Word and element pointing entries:
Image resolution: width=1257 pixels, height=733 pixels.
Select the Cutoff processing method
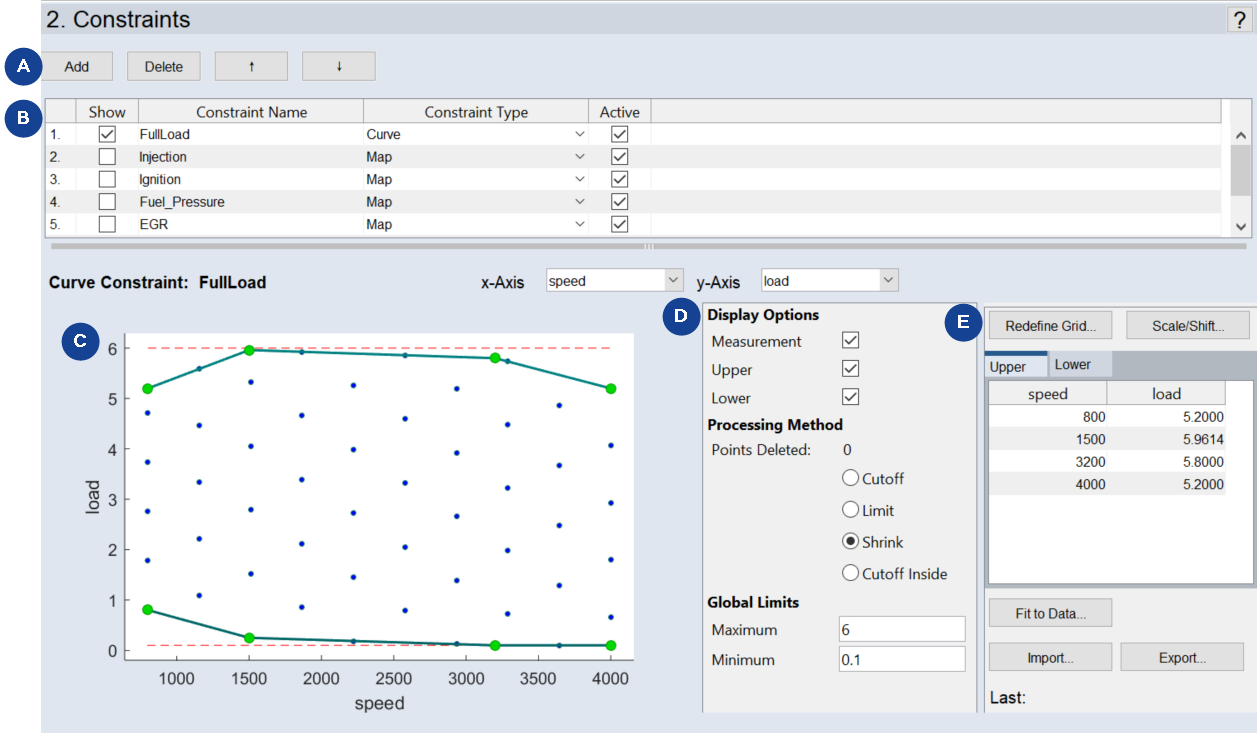point(851,478)
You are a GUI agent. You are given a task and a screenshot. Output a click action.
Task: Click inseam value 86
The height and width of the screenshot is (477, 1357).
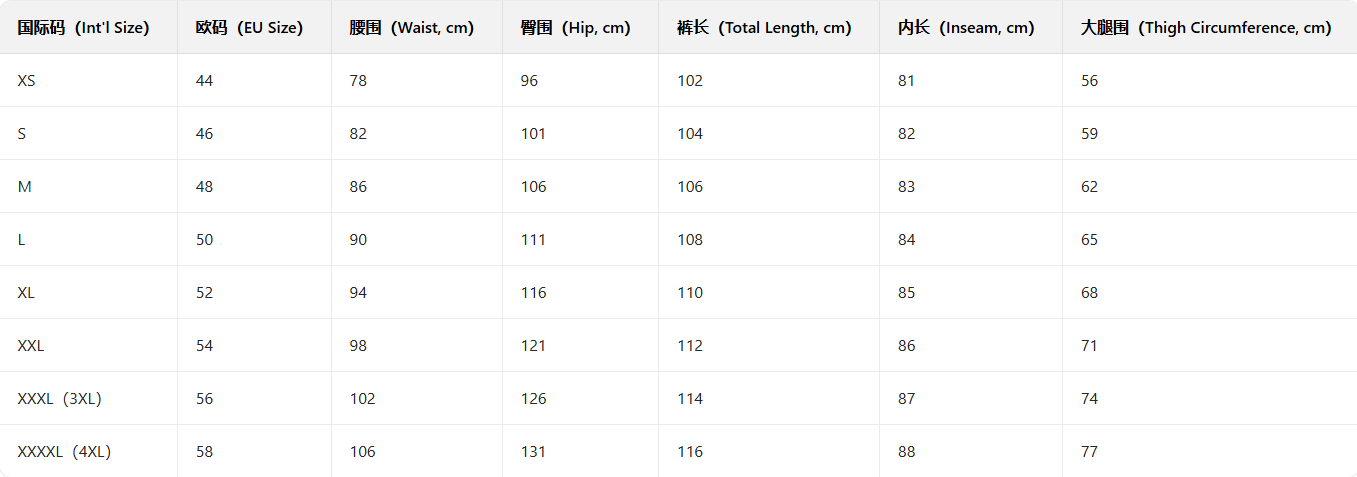pyautogui.click(x=906, y=346)
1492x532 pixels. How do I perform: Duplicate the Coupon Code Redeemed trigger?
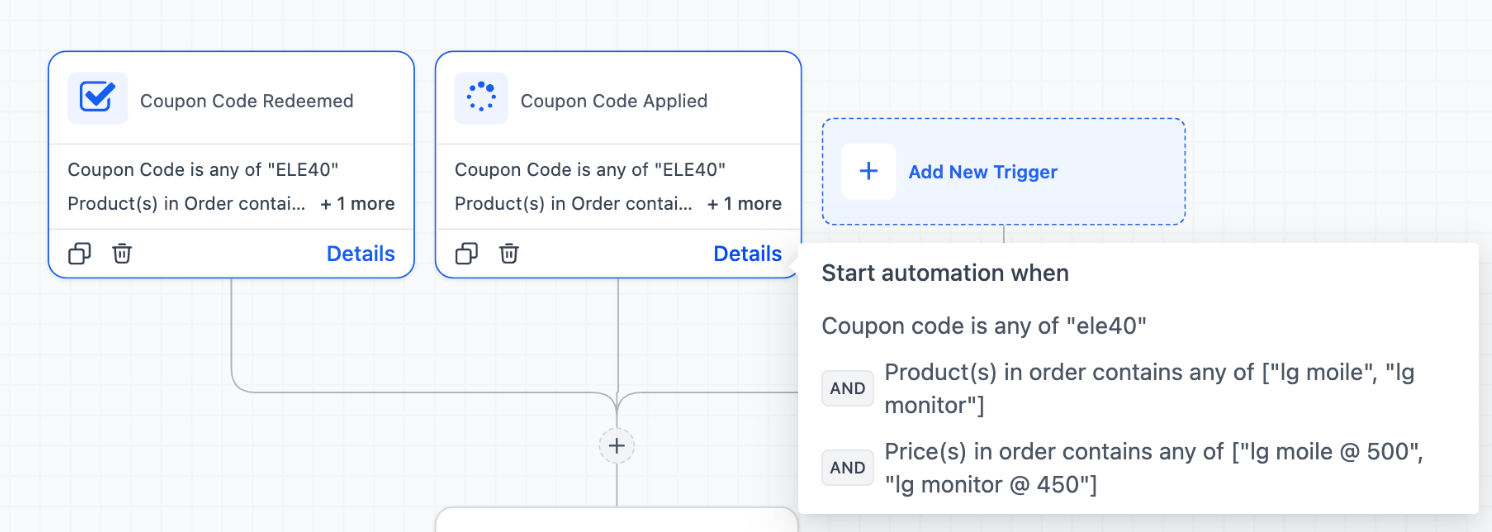pyautogui.click(x=80, y=254)
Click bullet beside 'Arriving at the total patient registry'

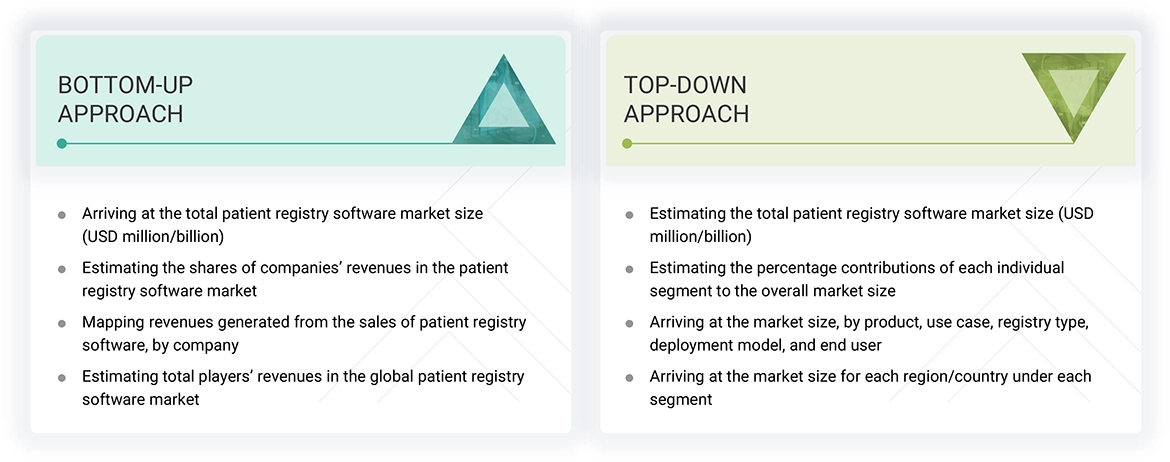point(62,214)
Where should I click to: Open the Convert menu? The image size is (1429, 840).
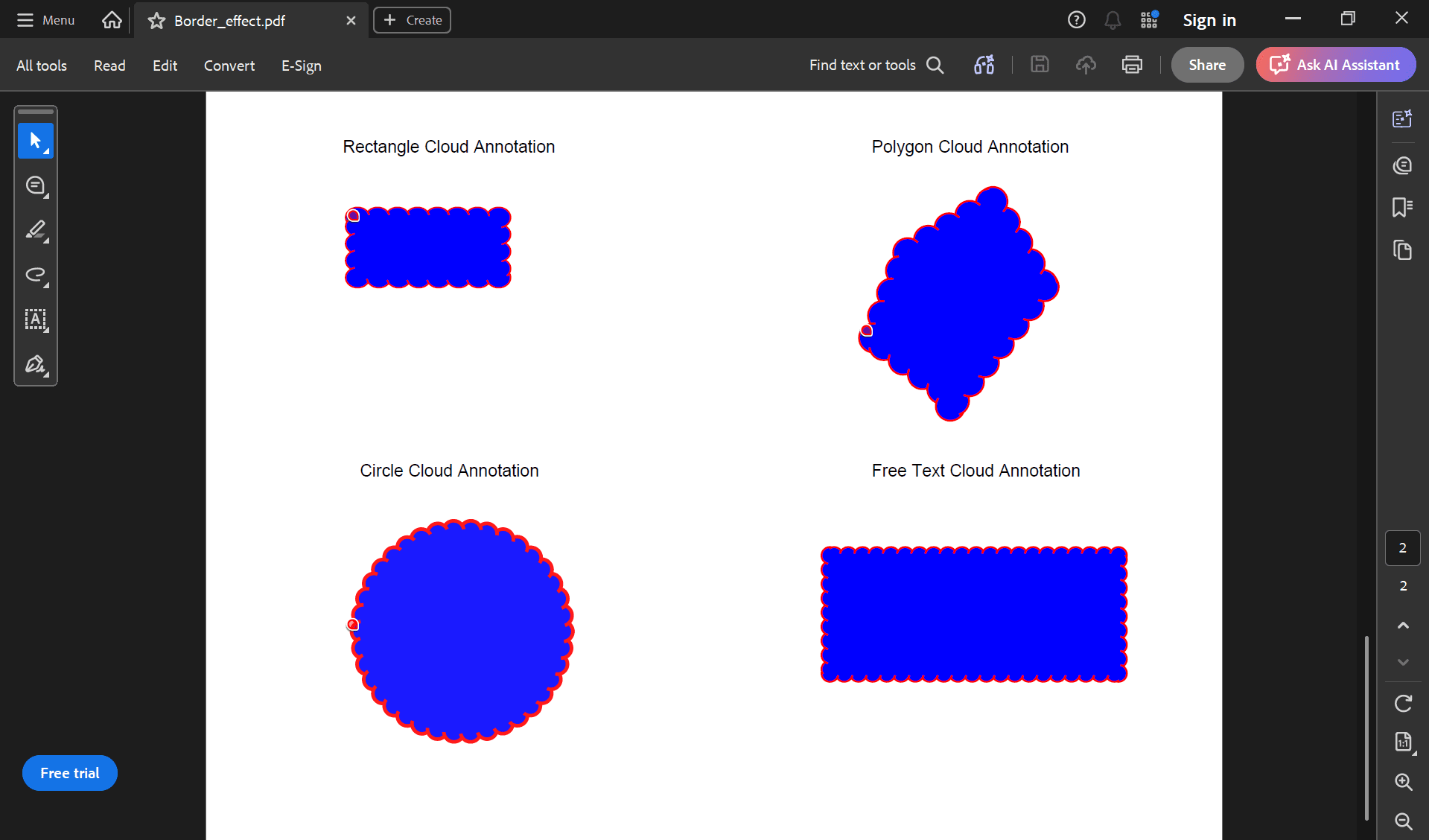(x=229, y=66)
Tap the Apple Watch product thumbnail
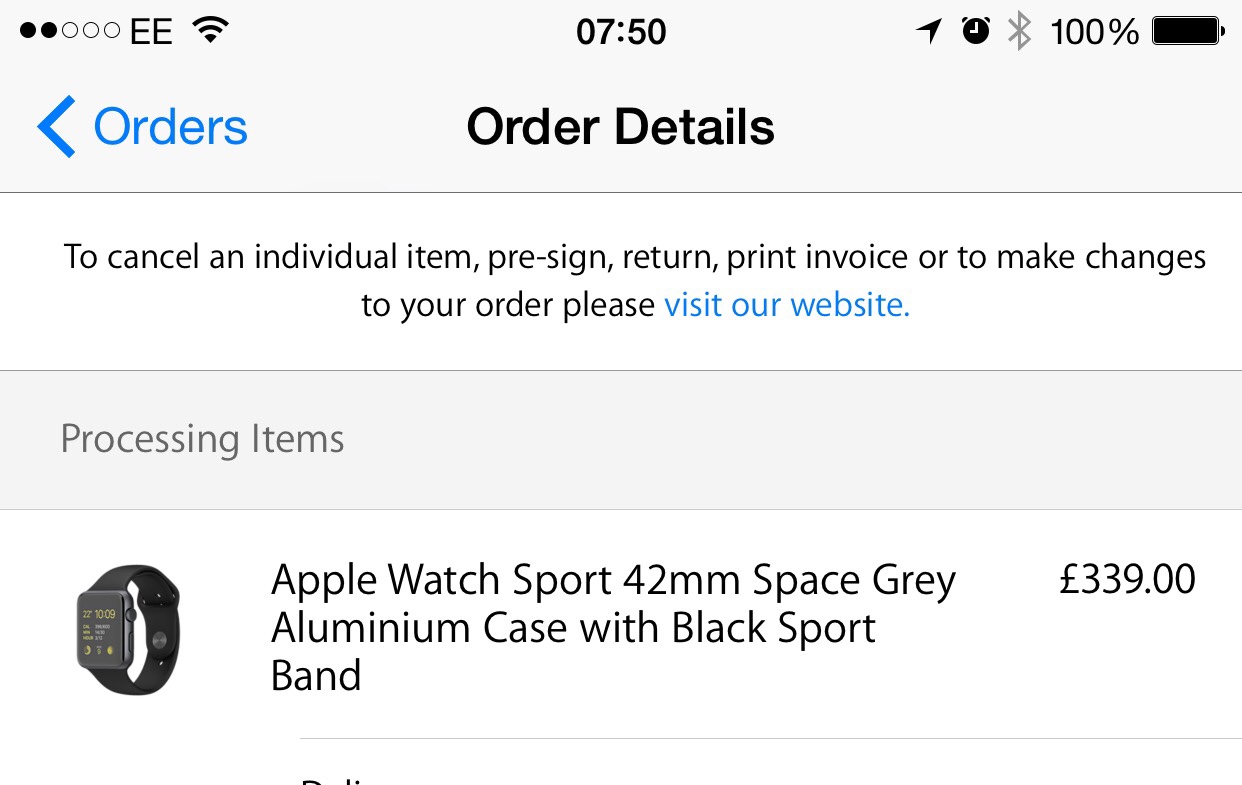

▸ **Task statement**
Rescale all of the lines above, requests included: multiply every click coordinate in the answers by 0.55 and round it to a whole number, with halves rounded up. Leave the pictures out of your answer.

▸ **Result for this exercise**
Image resolution: width=1257 pixels, height=733 pixels.
Select the Cutoff processing method
point(468,263)
You are a GUI agent. You are given a task and a screenshot. Output a click action.
Task: Click inseam value 86
The height and width of the screenshot is (477, 1357).
pyautogui.click(x=498, y=190)
1492x532 pixels. How do I perform: Duplicate the Coupon Code Redeemed trigger?
pyautogui.click(x=44, y=140)
Click bullet beside 'Arriving at the total patient registry'

point(34,118)
Where should I click to: Open the Convert menu? The image size is (1429, 840).
(x=126, y=36)
Tap the Apple Watch product thumbnail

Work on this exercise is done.